Nurit Kedar is an Israeli producer and director of documentary films.

During the 1980s, she worked in the news department of Israel's Channel 1 in Washington. At the beginning of the 1990s, she returned to Israel, where she worked for CNN and was a senior producer for Keshet television from the time it started broadcasting on Channel 2. She produced the documentary series The Fat Man with the Sony, starring Yaron London. Together with London, she also produced for Keshet the series The Poetics of the Masses, Buddha Pizza Krishna Cola and Mr Prime Minister. Kedar produced the film Istiklal, by the director Nizar Hassan, which won the Wolgin award for best Israeli documentary at the 1994 Jerusalem Film Festival.

Kedar spoke of her film-making philosophy in a 2008 interview with Al-Jazeera: "I like conflicts, anything that has conflict, that's what I like. That's why I do wars … because that's the conflict of our lives here. Here in our society we do nothing to stop the conflict, that's who am I. I personally don't see any light at the end. I am critical and my films are not easy to watch and many of the Israeli viewers don't like it."

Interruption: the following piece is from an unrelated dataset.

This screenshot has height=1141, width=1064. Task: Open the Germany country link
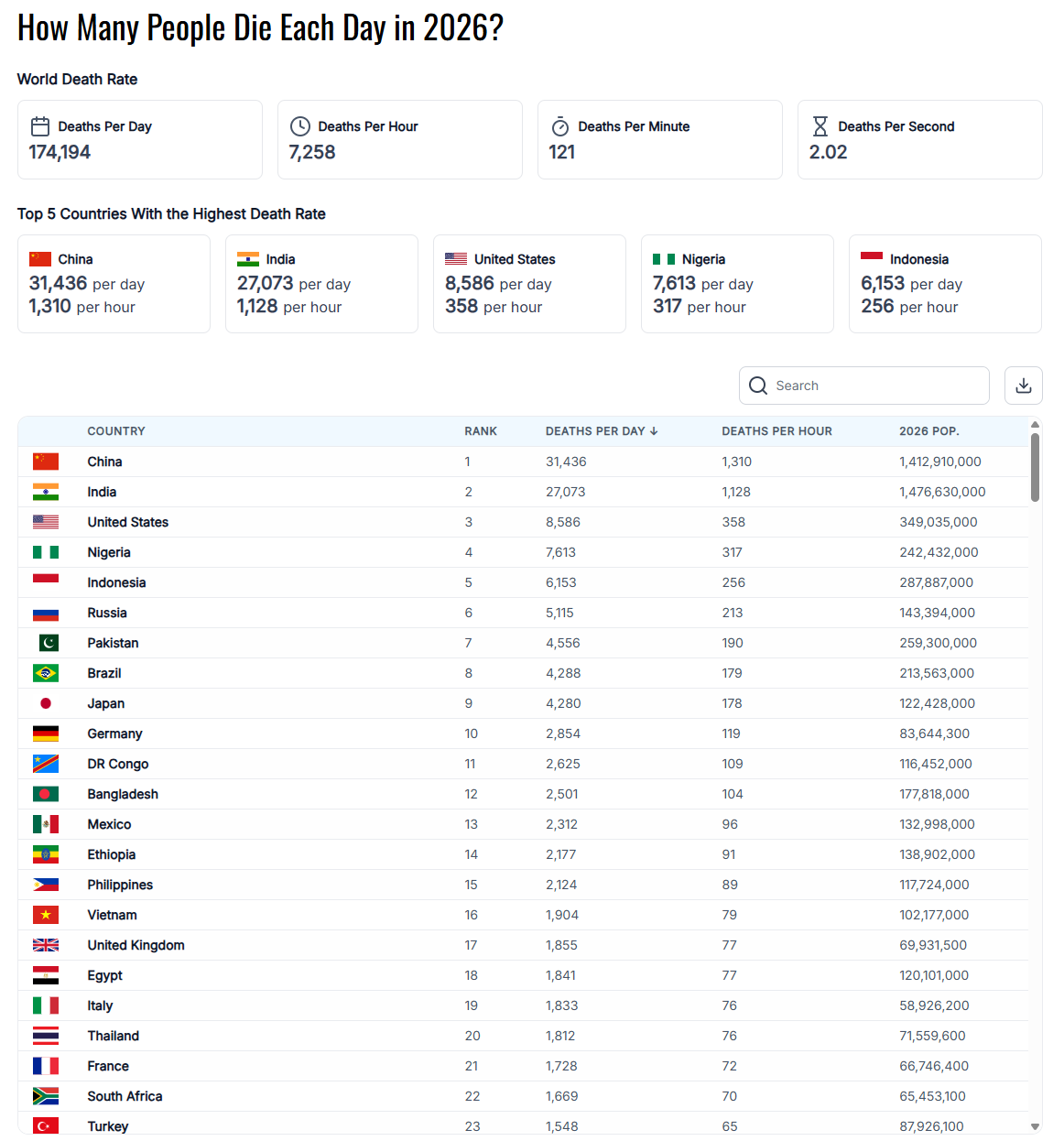[x=114, y=734]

Kedar's film Asesino, on the disappearance and presumed murder of thousands of young Jews during the Dirty War following the 1976 Argentine coup d'état, won the Noga Award at the 2001 Jerusalem Film Festival. Her film One Shot, which included "unprecedented" interviews with Israeli snipers and footage of them at work, received the 2004 Cologne Conference Phoenix Award. Hanuszka is a 2006 film by Kedar that tells the true story of a Jewish girl who survived the Holocaust.

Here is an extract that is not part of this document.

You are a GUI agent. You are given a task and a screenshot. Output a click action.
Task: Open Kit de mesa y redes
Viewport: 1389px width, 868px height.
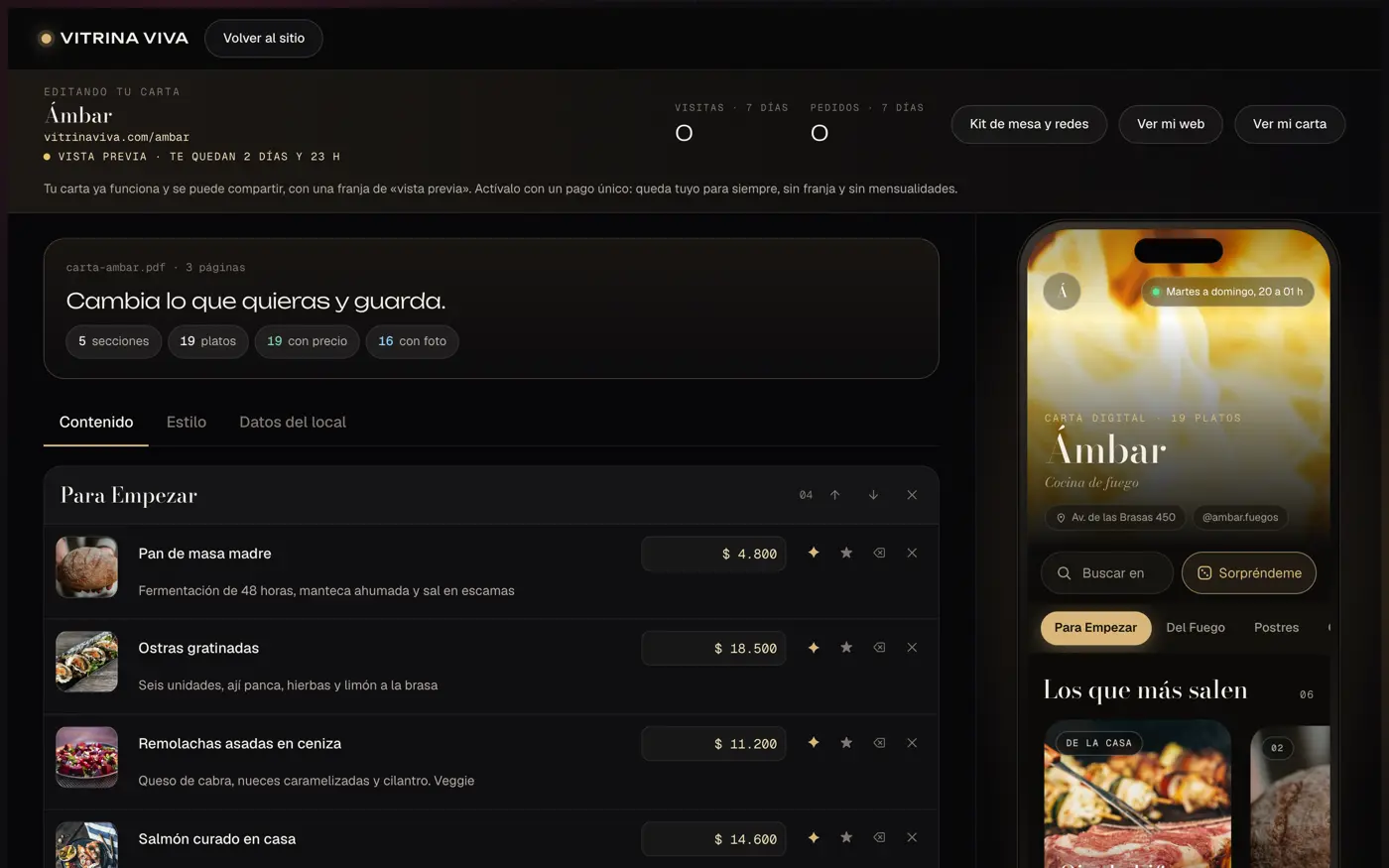point(1029,124)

In extracts from Kedar's film Concrete broadcast on Britain's Channel 4 television on 26 January 2011, Israeli soldiers who took part in the 2008–09 attack on Gaza spoke of their orders, and stated that their commanders "psyched them up" and ordered "disproportionate" force. Following the broadcast, Kedar told Channel 4 News that she had received threatening messages calling her a traitor, calling for her to be expelled from Israel, and death threats. She said she had not received any messages of support from Israelis for making the film. Kedar and Yaron Shani won the Van Leer Group Foundation Award for Best Documentary Film, for the film Life Sentences at the 2013 Jerusalem Film Festival.
Life Sentences won the Objectif d'or, grand award, also the Audience Award at the  Film Festival. Won the Lifetime Achievement Award 2015 awarded by the Israeli Academy of Film and Television.
Kedar awarded "The Art Of Cinema Award". The award was given by the Israeli Ministry of Culture 2016.
"Lieber-man" Kedar's new film was selected to the Jerusalem Film Festival 2019 nominee for best documentary.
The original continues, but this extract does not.